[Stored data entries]
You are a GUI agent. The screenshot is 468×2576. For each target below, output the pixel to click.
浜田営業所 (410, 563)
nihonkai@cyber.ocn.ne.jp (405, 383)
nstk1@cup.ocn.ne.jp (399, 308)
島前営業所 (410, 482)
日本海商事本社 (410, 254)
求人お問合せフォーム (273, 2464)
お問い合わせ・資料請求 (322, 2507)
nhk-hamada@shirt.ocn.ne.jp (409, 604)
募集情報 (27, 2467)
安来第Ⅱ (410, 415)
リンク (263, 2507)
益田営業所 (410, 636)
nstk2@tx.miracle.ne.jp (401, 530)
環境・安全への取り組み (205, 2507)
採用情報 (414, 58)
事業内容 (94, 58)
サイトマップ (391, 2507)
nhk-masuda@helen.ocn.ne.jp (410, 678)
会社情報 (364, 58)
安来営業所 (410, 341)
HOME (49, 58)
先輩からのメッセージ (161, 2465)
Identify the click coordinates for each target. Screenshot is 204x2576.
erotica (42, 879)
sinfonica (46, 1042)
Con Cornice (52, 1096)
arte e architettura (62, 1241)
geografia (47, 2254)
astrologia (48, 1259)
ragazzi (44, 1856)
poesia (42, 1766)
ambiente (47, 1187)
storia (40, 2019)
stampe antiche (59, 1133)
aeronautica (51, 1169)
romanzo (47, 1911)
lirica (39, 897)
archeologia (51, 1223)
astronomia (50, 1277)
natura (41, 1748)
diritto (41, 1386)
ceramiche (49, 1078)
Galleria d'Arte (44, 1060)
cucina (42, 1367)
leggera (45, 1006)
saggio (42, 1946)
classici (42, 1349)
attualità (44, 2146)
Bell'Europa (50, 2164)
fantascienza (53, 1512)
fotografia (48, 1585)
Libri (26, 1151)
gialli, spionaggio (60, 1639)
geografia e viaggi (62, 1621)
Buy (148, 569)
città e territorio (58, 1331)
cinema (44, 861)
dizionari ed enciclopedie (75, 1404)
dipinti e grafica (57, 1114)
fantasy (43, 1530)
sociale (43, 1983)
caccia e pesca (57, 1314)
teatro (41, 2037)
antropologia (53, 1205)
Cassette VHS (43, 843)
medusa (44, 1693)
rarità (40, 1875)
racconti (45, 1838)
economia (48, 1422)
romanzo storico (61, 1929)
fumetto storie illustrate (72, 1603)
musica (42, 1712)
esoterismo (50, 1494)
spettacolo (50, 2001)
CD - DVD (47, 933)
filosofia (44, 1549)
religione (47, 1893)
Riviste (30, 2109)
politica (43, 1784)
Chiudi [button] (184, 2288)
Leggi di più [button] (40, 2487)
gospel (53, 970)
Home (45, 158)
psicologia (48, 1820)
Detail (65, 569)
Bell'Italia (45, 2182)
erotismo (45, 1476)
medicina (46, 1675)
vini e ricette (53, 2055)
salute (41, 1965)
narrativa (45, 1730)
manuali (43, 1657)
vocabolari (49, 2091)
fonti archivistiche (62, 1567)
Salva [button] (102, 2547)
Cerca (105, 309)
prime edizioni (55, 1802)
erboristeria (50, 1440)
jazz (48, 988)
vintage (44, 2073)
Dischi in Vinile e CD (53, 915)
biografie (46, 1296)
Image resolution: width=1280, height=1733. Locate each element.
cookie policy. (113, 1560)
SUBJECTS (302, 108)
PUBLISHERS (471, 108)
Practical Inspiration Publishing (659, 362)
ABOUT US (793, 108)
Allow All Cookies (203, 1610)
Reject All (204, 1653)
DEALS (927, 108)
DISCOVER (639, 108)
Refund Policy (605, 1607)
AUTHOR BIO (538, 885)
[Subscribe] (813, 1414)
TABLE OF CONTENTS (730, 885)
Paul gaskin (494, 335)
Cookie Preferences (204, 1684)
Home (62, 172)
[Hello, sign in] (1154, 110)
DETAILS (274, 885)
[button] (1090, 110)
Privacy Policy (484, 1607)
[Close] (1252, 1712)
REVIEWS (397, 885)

§ **Task to complete**:
In the data above, how many lines hold the word "button"? Give only the number.

§ **Exercise result**:
4